AK PARTİYE İKİNCİ ŞOK

AK PARTİYE İKİNCİ ŞOK
Silivri’de 2004 yerel seçimlerine iddialı giren ancak seçimden mağlup ayrılan Ak Parti’ye Silivri’den ikinci bir şok. CHP’nin Silivri köy ve mahallelerinde gerçekleştirdiği referandum turları Silivrilinin referanduma dönük tavrını da ortaya koydu. Gerçekl
Referandum çalışmaları kapsamında Silivri’nin köy ve mahallelerini ziyarette bulunan Silivri Belediye Başkanı Özcan Işıklar ve CHP Silivri İlçe Başkanı Selami Değirmenci, AKP hükümetine yüklenerek, hayır oyunun önemini ve gerekliliklerini anlattı. İlk tur ziyaretlerini tamamlayan CHP’liler ikinci tur çalışmalarına da hızlı bir şekilde başladı.  Gidilmedik köy ve mahalle bırakmayan Işıklar ve Değirmenci, her gittiği yerde yoğun ilgi ile karşılanıyorlar. 
 
 
Silivri Belediye Başkanı Özcan Işıklar ve CHP Silivri İlçe Başkanı Selami Değirmenci, anayasa paketinin oylanacağı 12 Eylül referandumu ile ilgili turlarını sürdürüyor. Ekibin son durağı Silivri’nin Ortaköy Mahallesi oldu. Gerçekleştirdiği her toplantıda yoğun ilgi gören CHP’lilere Ortaköy’de coşkulu bir kalabalık eşlik etti.

-- -- --

▶ **Alıştırma görevi A**:
Silivri referandum haberine göre aşağıdaki soruları yanıtlayın:
(i) Ak Parti 2004 yerel seçimlerinden nasıl bir sonuçla ayrıldı?
(ii) Anayasa paketi hangi tarihte yapılacak referandumda oylanacak?
(iii) Işıklar ile Değirmenci'nin ekibinin son durağı neresi oldu?
▶ **Alıştırma görevi B**:
Silivri referandum haberinin devamını son cümlesinin ardından yazın.
Malzemeye bu alıştırmada ihtiyaç yoktur.

▶ **Toplanan malzeme**:

-- -- --

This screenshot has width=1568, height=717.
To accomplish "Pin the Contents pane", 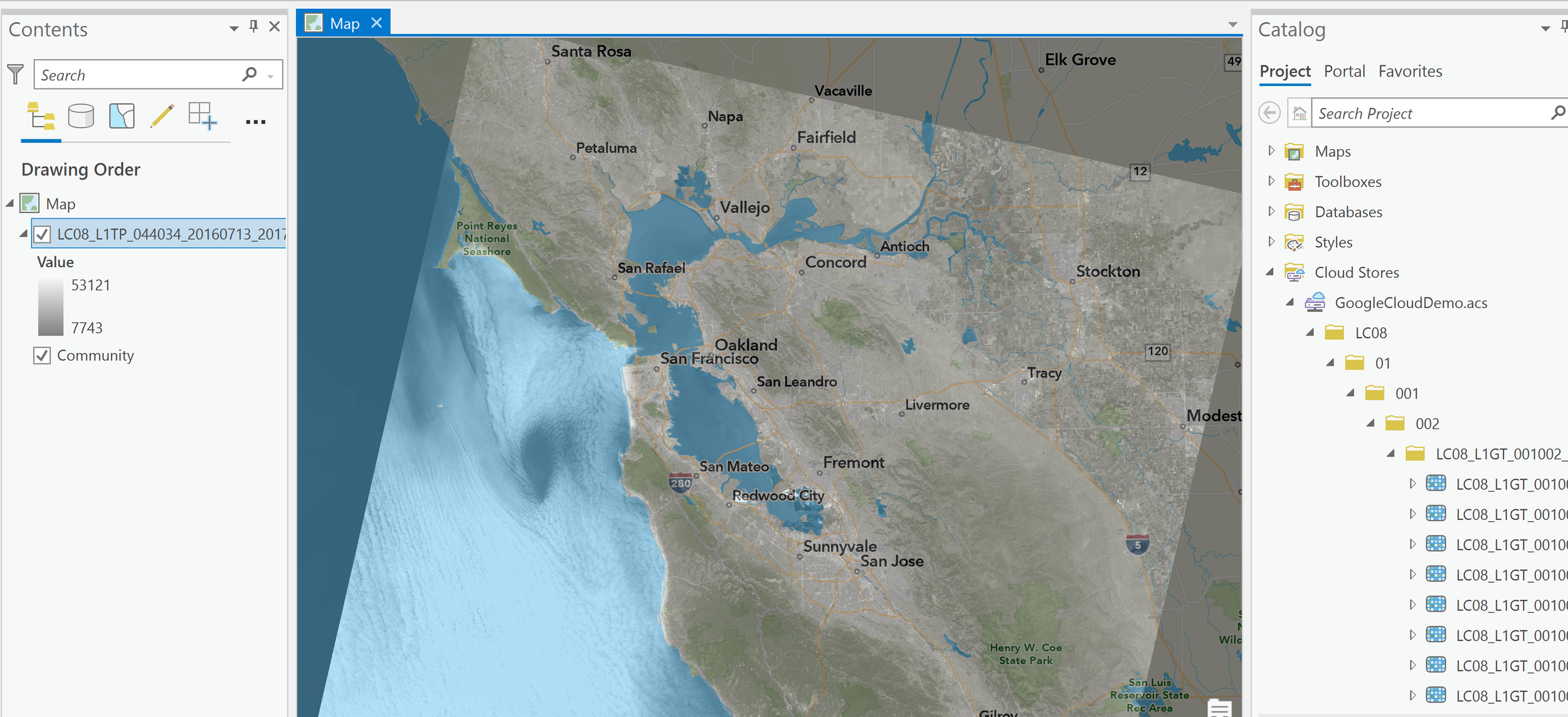I will tap(253, 26).
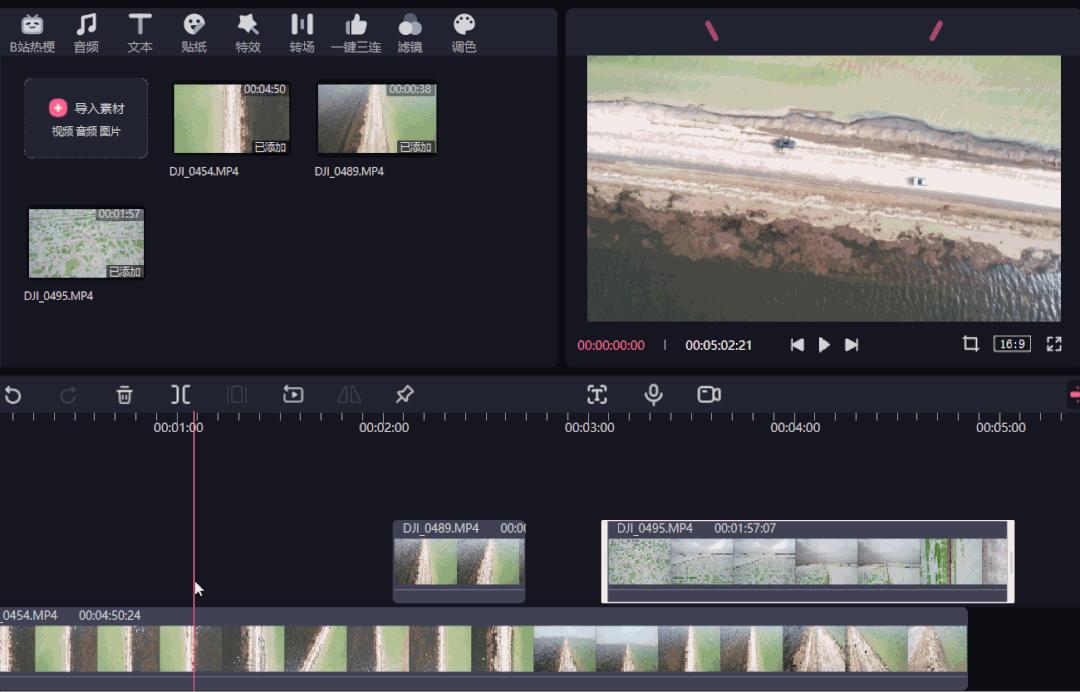Select the DJI_0489.MP4 media thumbnail

click(x=376, y=118)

-- -- --

▶ **Yanıt A**:
(i) Mağlup ayrıldı.
(ii) 12 Eylül'de.
(iii) Silivri'nin Ortaköy Mahallesi.

▶ **Yanıt B**:
Silivri Belediye Başkanı Özcan Işıklar ve CHP Silivri İlçe Başkanı Selami Değirmenci’nin köy köy, mahalle mahalle gerçekleştirdiği referandum çalışmaları tüm hızıyla devam ediyor. 28.08.2010 Cumartesi akşamı Ortaköy Mahallesi’ne yapılan ziyaret, coşkulu bir katılımla gerçekleşti. CHP Silivri İlçe Yönetim Kurulu Üyeleri, CHP Silivri İl Genel ve Belediye Meclis Üyeleri, CHP Silivri eski İlçe Başkanı Muharrem Aydoğan, Silivri Birleşik Esnaf ve Sanatkârlar Odası Başkanı Ali Tabakoğlu ve Ortaköy Mahalle Muhtarı Fedai Güzdemir’in de katıldığı programa Ortaköylü vatandaşlar yoğun katılım gösterdi.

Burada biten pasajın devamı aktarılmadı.